This is an appeal in forma pauperis from the denial by the district court of a motion to vacate its judgment and sentence.
*285 The appellant, Louis Davilman, and his wife, Maud Wooten Davilman, upon conviction by jury verdict for violation of the Dyer Act, in transporting a stolen automobile from Las Vegas, Nevada, to Owensboro, Kentucky, were each sentenced to five years imprisonment. The record does not disclose that either Davilman or his wife made a motion for a new trial; but some eight months after he entered upon the service of his sentence, appellant filed a motion in the district court to vacate his sentence, which was overruled.
On May 31, 1949, some eighteen months after his imprisonment, appellant, through his attorney, filed in the district court a “Motion to Vacate Judgment and Sentence Pursuant to the Provisions of Title 26, [sic] section 2255, U.S.C.A.” The motion was rested upon the argument that the automobile had been rented in Las Vegas, Nevada; and, although not returned according to the rental contract but appropriated to their own use, the defendants could not lawfully be punished for violation of the Dyer Act, section 408, [now §§ 2311-2313], Title 18 U.S.C.A., for having transported in interstate commerce a motor vehicle “knowing the same to have been stolen”. Portions of the record in a district court case, styled “United States v. Patrick O’Carter” [the citation to which was not given] were filed in support of the motion.
We think the judgment of the district court in rejecting the fine-spun distinction urged in the motion was correct. Judge Miller, then district judge but now a member of this court, wrote clearly and logically in United States v. Adcock, D.C.W.Ky.,
In addition to pressing this point on appeal, the able attorney appointed by this court at the request of appellant to represent him here brings forward and argues forcefully that the district court abused its discretion in declining to order separate trials of appellant and his wife, in the circumstances where the wife had made a confession implicating her husband in the crime; and that there was no evidence whatever adduced at the trial which connected appellant with the crime, unless the confession of his wife was considered against him. It is insisted that, while the district judge properly ruled that the confession of appellant’s wife was not to be considered as evidence against him, the charge of the court actually directed the jury to consider facts which rested exclusively upon the confession of the wife. There was no proof that appellant was in Las Vegas, Nevada, on March 5, 1947, when his wife rented the automobile for a period of two days. The only substantial evidence against the appellant was that the car was found in his possesion in Owensboro, Kentucky, in September of the same year.
The court charged the jury that, if it was believed from the evidence beyond a reasonable doubt that the defendants intended to convert the automobile to their own use “before they came into this district”, they would be guilty of transporting in interstate commerce from some place outside the Western District of Kentucky into the same a stolen automobile, knowing it to be stolen. It is contended that, in the face of no proof connecting appellant with the transportation, such instruction was erroneous. Even so, appellant’s plight is that he did not bring the case to this court by direct appeal. Indeed, he did not present this proposition on his second motion to vacate the judgment filed in the district court.

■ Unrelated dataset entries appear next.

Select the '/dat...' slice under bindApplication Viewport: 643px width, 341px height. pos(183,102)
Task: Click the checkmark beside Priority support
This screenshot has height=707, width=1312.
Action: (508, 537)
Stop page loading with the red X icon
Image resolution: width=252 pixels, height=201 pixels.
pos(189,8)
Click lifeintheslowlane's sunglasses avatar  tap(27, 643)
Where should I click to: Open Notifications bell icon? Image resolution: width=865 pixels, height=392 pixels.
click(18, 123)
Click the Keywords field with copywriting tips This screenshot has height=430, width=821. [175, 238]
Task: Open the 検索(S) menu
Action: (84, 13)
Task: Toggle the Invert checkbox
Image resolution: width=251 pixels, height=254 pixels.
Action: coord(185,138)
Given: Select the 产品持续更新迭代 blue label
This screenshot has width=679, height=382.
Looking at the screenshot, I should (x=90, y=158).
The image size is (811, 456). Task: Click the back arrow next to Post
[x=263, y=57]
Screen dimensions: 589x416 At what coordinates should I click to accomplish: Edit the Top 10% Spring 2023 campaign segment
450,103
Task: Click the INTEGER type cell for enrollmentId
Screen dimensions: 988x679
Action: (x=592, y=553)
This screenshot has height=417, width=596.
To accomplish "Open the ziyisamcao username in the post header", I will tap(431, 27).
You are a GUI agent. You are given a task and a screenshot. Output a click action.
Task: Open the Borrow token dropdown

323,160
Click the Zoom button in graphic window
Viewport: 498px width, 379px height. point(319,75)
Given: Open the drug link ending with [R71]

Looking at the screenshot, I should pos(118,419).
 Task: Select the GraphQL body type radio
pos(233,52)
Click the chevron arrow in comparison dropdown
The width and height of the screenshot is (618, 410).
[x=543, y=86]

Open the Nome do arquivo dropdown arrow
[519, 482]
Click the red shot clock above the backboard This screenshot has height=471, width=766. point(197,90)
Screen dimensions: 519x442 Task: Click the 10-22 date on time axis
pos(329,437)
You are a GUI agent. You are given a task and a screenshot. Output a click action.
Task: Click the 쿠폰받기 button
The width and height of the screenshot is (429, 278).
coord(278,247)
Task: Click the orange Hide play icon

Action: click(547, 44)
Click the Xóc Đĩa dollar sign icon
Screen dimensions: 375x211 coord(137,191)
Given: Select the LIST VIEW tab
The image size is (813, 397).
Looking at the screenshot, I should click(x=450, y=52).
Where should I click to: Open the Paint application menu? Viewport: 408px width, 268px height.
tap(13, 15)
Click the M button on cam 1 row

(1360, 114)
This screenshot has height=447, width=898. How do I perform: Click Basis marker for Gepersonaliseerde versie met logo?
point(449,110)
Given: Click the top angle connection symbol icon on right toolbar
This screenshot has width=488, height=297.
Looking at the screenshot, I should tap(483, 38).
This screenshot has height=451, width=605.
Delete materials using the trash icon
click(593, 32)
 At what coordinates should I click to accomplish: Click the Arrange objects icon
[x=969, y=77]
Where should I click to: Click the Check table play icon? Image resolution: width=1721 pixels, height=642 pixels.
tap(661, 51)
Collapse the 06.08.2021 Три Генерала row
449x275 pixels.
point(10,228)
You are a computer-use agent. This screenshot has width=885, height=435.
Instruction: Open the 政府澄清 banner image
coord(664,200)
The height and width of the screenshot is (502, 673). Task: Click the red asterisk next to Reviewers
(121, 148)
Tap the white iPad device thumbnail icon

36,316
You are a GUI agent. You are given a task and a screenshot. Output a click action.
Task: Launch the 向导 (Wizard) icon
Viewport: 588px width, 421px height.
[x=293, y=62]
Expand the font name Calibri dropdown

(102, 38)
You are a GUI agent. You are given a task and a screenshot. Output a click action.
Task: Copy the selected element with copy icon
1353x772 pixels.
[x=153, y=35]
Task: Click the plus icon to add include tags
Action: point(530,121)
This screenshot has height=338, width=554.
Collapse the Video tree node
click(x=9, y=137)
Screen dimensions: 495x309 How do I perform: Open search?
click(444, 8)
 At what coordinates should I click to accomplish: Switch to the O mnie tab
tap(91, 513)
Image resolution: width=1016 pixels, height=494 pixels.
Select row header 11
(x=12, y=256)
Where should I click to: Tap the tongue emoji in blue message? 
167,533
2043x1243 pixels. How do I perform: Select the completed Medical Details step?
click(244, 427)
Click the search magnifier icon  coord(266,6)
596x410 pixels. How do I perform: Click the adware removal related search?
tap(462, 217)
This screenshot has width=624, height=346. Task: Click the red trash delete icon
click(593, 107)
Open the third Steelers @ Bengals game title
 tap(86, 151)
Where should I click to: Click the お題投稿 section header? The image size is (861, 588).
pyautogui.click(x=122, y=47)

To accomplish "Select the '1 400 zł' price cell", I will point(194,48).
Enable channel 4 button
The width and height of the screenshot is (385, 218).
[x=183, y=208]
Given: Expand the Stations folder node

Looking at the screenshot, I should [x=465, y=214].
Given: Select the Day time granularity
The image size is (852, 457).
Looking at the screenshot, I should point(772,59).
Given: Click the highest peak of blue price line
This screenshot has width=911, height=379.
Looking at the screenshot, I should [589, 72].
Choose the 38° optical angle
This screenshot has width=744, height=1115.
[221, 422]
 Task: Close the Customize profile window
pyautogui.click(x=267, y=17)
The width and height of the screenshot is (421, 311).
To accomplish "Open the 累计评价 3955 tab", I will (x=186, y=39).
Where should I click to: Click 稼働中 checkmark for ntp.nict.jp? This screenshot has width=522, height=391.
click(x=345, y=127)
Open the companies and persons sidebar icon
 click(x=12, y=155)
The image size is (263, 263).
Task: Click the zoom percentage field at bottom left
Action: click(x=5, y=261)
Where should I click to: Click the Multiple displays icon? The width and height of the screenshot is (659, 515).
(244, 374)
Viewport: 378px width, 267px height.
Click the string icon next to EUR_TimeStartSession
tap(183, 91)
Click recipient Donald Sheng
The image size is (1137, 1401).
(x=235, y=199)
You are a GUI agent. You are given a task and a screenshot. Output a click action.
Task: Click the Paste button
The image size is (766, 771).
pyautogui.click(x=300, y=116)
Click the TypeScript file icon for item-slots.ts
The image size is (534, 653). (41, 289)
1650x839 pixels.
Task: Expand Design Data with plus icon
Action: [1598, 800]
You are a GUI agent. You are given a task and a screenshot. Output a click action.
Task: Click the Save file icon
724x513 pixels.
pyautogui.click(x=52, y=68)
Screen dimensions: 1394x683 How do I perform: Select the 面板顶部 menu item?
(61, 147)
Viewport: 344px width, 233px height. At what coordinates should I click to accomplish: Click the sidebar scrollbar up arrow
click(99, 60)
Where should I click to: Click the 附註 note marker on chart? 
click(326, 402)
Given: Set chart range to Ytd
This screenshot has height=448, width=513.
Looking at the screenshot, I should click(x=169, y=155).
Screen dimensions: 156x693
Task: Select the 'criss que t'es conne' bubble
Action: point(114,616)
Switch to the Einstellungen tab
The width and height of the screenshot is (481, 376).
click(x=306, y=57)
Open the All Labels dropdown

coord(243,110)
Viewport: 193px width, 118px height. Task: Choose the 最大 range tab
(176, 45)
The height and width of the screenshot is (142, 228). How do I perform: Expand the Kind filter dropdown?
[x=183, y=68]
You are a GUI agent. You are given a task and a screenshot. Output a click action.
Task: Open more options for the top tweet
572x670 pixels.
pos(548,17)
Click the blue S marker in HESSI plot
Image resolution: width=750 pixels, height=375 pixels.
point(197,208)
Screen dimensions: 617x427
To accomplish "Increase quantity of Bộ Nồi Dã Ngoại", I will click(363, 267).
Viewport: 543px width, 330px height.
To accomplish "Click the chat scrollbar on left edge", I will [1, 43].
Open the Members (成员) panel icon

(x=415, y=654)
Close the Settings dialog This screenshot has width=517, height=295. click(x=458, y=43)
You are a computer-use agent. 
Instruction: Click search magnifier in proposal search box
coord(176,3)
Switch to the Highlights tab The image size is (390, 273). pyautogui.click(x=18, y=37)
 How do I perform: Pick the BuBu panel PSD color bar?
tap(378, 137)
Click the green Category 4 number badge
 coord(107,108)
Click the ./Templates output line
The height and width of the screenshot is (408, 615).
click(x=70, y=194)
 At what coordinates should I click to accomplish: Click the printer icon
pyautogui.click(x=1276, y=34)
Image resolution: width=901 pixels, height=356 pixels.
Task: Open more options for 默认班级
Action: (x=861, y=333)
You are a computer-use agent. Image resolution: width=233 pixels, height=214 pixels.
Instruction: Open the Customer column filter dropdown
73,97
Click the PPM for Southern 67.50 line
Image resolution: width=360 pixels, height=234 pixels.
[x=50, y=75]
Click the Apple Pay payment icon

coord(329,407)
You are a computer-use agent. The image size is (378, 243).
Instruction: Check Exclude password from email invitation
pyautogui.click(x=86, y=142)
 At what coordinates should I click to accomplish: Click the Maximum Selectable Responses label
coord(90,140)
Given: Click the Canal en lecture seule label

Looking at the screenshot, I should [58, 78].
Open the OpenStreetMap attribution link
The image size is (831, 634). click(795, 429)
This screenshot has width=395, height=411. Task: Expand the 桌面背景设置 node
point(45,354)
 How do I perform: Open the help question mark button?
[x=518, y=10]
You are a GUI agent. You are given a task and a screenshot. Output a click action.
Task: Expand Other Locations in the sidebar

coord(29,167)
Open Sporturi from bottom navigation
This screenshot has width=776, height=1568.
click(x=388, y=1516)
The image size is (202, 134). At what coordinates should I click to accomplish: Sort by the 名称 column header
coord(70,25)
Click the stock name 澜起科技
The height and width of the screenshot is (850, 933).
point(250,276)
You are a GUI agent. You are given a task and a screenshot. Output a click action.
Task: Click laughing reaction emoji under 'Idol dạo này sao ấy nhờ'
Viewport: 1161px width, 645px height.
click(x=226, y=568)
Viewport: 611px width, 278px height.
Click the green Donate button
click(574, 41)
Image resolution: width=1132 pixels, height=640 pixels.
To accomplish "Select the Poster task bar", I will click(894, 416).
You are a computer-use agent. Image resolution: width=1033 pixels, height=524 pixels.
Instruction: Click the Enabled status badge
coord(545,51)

Section 2255, Title 28 U.S.C.A., provides : “A prisoner in custody under sentence of a court of the United States claiming the right to be released upon the ground that the sentence was imposed in *286 violation of the Constitution or laws of the United States, or that the court was without jurisdiction to impose such sentence, or that the sentence was in excess of the maximum authorized by law, or is otherwise subject to collateral attack, may move the court which imposed the sentence to vacate, set aside or correct the sentence.”
This statute has quite recently been construed and applied — and we think correctly — by the United States Court of Appeals for the Fourth Circuit in a case similar to that now before us. Taylor v. United States, 1949,
The order of the district court is affirmed.